Texte intégral
FREDERIC RIVIERE
Le tout premier mariage homosexuel de France va avoir lieu aujourd'hui à Montpellier. Votre présence y avait été annoncée, vous avez indiqué hier que finalement vous n'y seriez pas. Est-ce que c'est une dérobade ? Est-ce que c'est un renoncement ?
DOMINIQUE BERTINOTTI
Non pas du tout. Je voudrais simplement insister sur l'importance que peut représenter cette journée, mais non pas pour savoir si je vais ou je ne vais pas à ce mariage, mais le fait que c'est la concrétisation d'un engagement qui a été pris lors de la campagne présidentielle. Et moi j'avais eu l'occasion de mener une interview il y a un an où j'avais dit qu'au mois de juin 2013 il y aurait les premiers mariages homosexuels. Et là nous allons avoir aujourd'hui la concrétisation de ces mariages. Ce qui veut dire que maintenant les couples homosexuels ne vont plus être clandestins. Et le fait justement qu'ils ne soient plus clandestins, je pense que cela va contribuer à faire évoluer l'ensemble de la société. Nous avons des jeunes homosexuels pour qui quelquefois la vie est absolument très dure parce que leur famille n'arrive pas à entendre simplement le fait qu'ils sont homosexuels. Et le fait que la société aujourd'hui à travers cette loi reconnaisse, et reconnaisse de façon très officielle, leur homosexualité et permettre de vivre leur amour est un moment positif.
FREDERIC RIVIERE
Donc on voit bien toute la dimension symbolique qu'a ce premier mariage, vous l'avez souligné. A ce titre vous êtes ministre de la famille ou ministre des familles, dites-nous souvent, pourquoi n'y allez-vous pas ?

**TÂCHES ET EXERCICES**
1. Recopiez le passage de l'entretien qui commence par les mots contenant "Texte intégral" et se termine par "un renoncement ?".
2. D'après l'entretien, dans quelle ville le tout premier mariage homosexuel de France doit-il avoir lieu ?

**DONNÉES FOURNIES**
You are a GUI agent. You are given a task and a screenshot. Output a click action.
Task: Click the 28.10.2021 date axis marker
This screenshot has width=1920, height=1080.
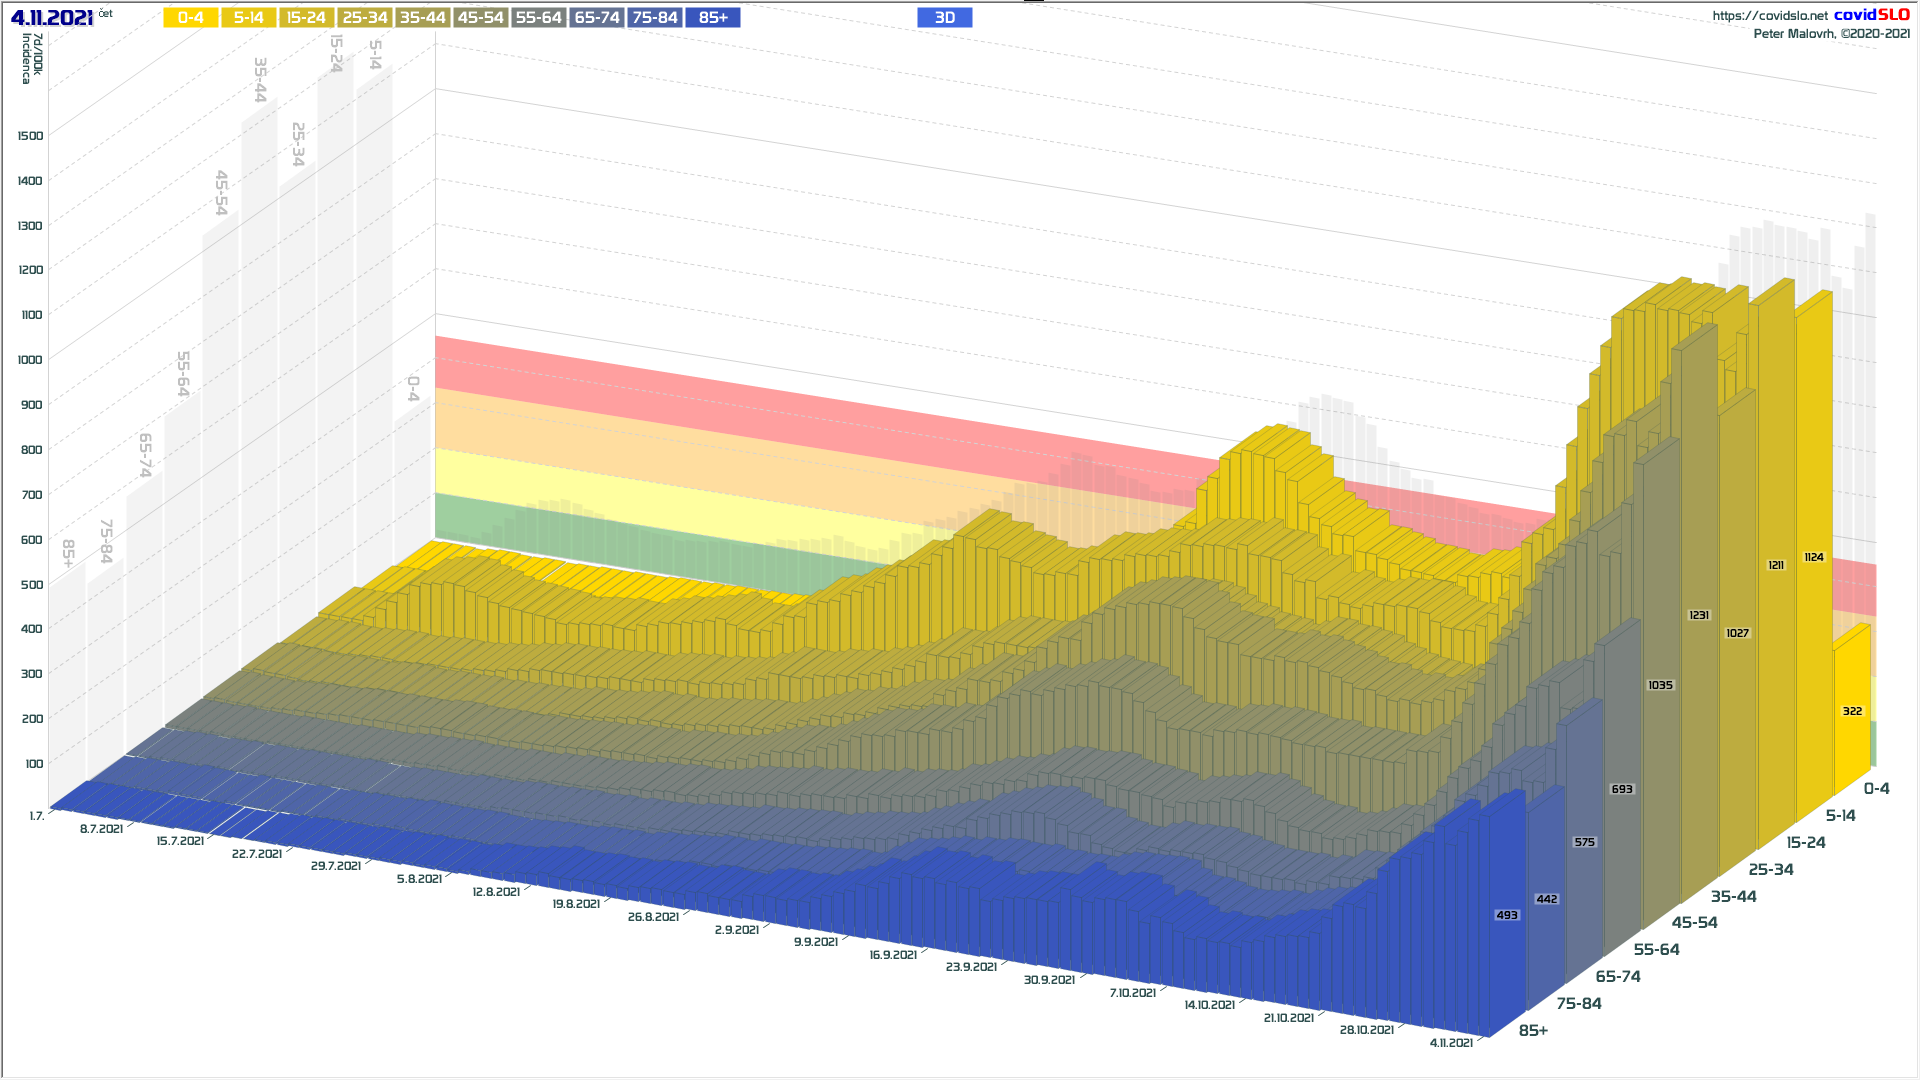coord(1366,1030)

**RÉPONSES FINALES**
1.
Texte intégral
FREDERIC RIVIERE
Le tout premier mariage homosexuel de France va avoir lieu aujourd'hui à Montpellier. Votre présence y avait été annoncée, vous avez indiqué hier que finalement vous n'y seriez pas. Est-ce que c'est une dérobade ? Est-ce que c'est un renoncement ?

2. À Montpellier.